BYU Law Review


The Deepwater Horizon oil spill that lasted from April to September 2010 was not only the worst oil spill disaster in United States history, but also the first to occur at great depth. Drilling at great depth multiplies the risks and complications of offshore oil extraction. It also, as this Article explores, makes natural resource damages a decisively inadequate remedy for the injuries done to the Gulf of Mexico’s (the “Gulf”) ecosystems, especially the poorly understood but highly productive ecosystems that exist almost a mile below the surface.

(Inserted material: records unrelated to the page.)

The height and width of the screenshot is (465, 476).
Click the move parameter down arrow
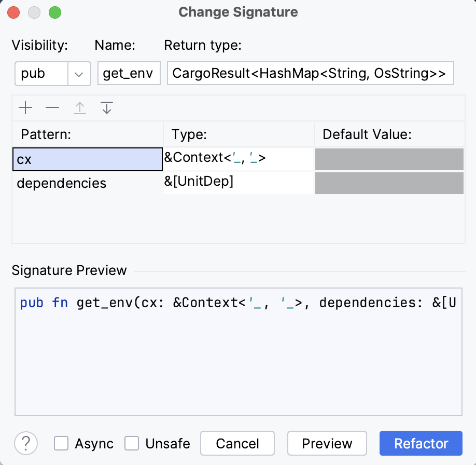tap(107, 108)
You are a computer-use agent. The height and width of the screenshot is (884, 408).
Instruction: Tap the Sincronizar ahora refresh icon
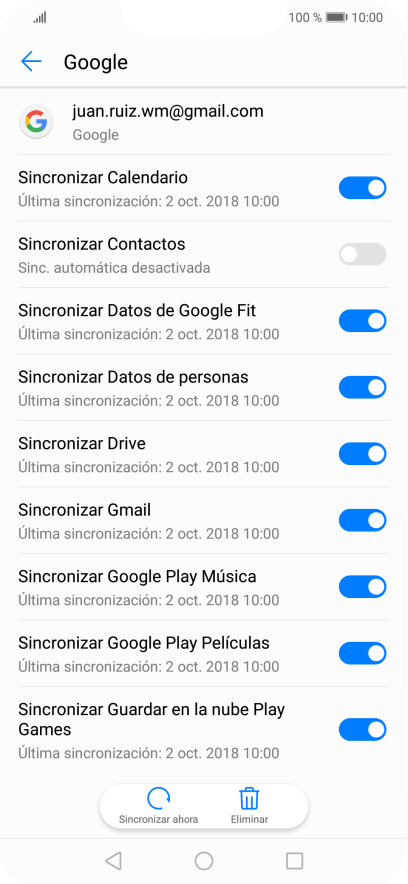point(158,798)
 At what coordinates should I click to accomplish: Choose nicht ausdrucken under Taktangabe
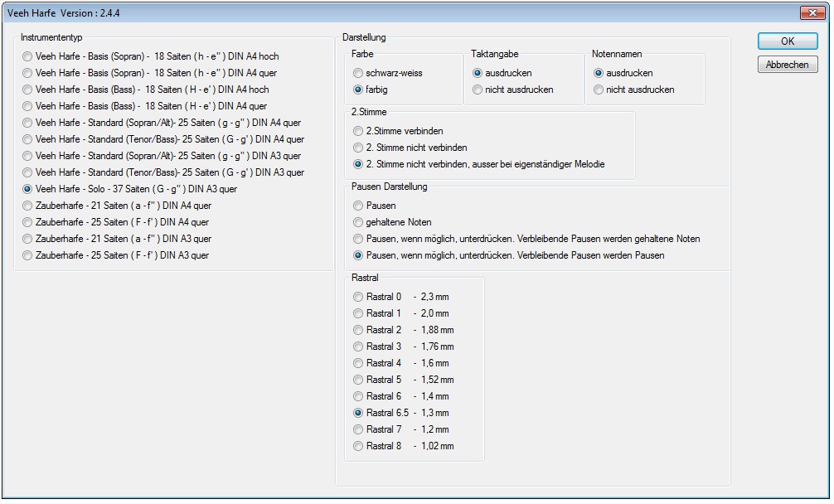478,90
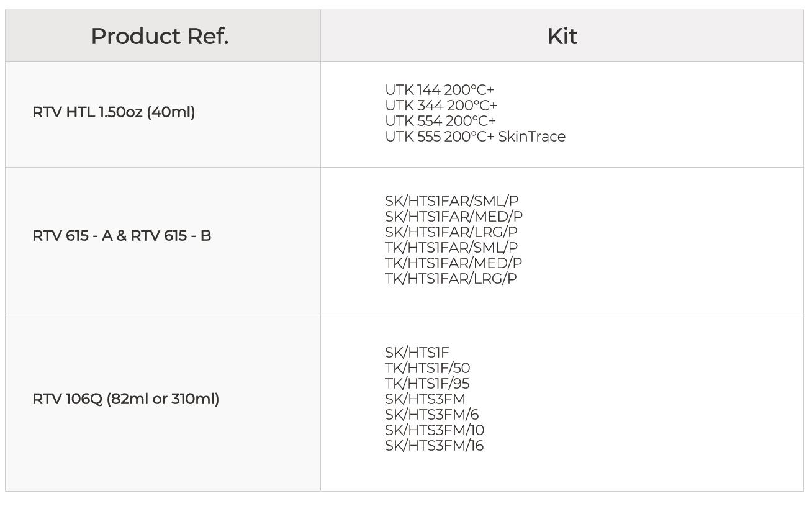Click kit TK/HTS1FAR/MED/P

pos(453,263)

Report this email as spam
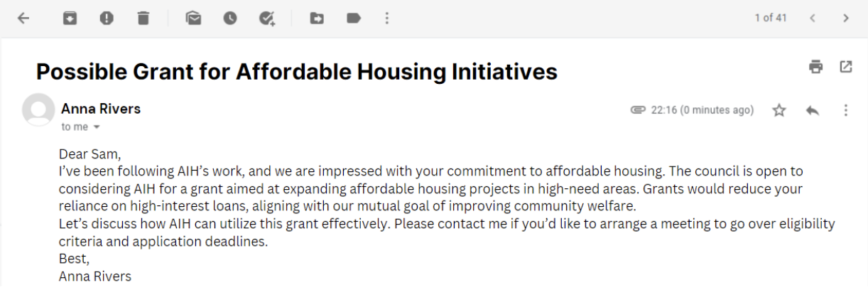[x=107, y=18]
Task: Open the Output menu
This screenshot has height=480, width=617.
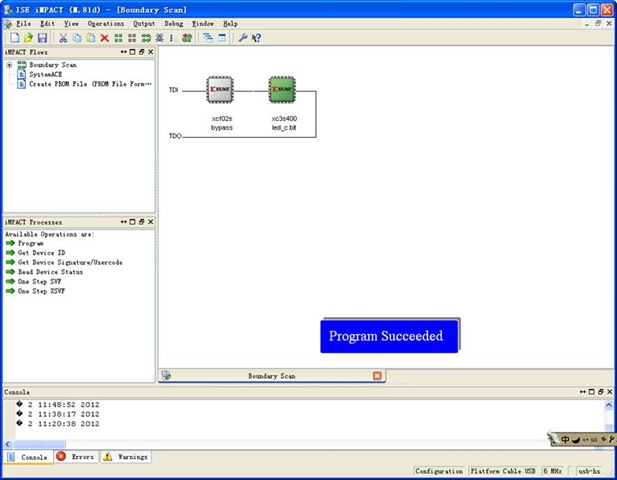Action: coord(144,22)
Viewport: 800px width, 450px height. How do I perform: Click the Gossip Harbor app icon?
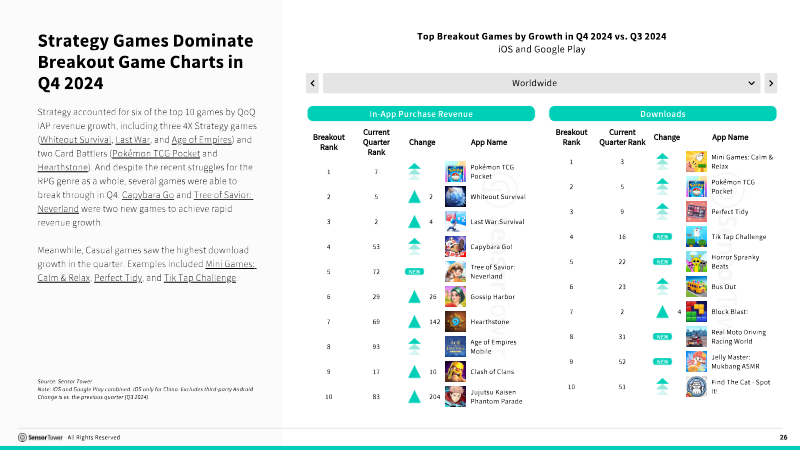[455, 296]

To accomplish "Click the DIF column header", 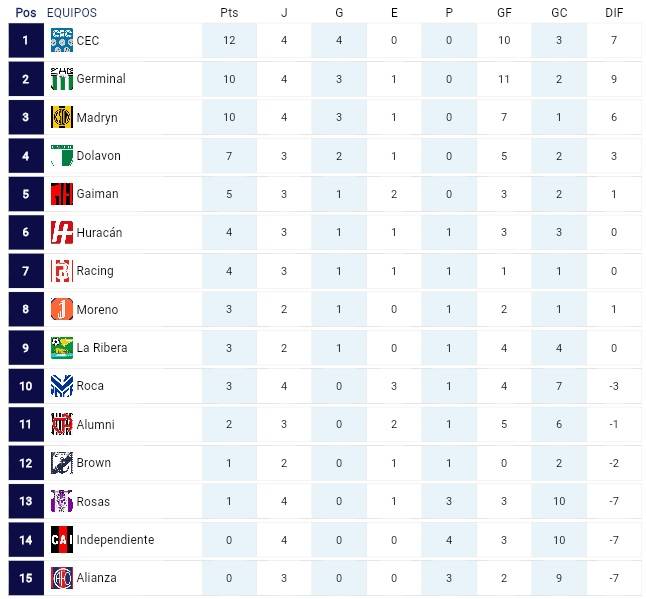I will pos(614,12).
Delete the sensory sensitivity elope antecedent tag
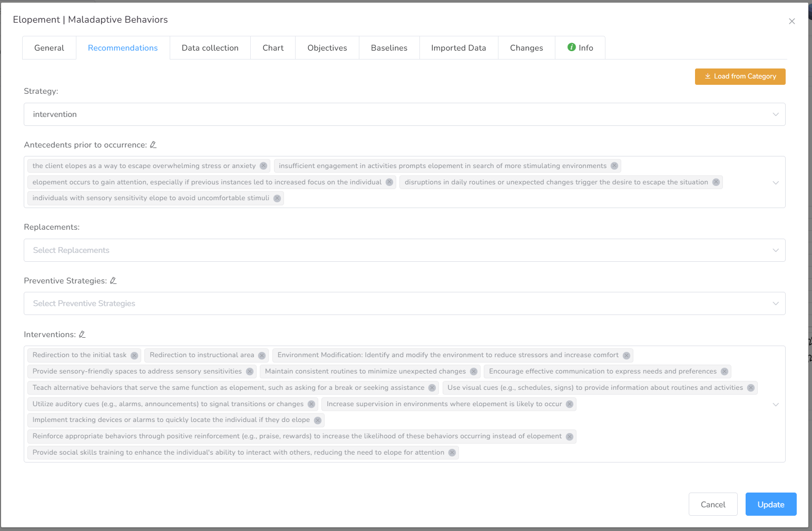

This Article argues that our current natural resource damages regimes for oil spills depend too heavily on an assumption that ocean areas like the Gulf are stably resilient, able to absorb and recover from an incessant series of environmental insults ranging from widespread loss of wetlands to nutrient pollution and a dead zone to overfishing to continual releases of oil. By acknowledging that disasters like the Deepwater Horizon oil spill could push ecosystems across regimeshifting thresholds into new states, resilience thinking better captures the inherent and unavoidable risks that exploitative activities in the Gulf actually pose to the socio-ecological systems that depend on its continued productive functioning. As a result, resilience thinking can also suggest new and more comprehensive ways of thinking about oil spill liability that might bring about the reformations in offshore oil drilling regulation that many commentators seek.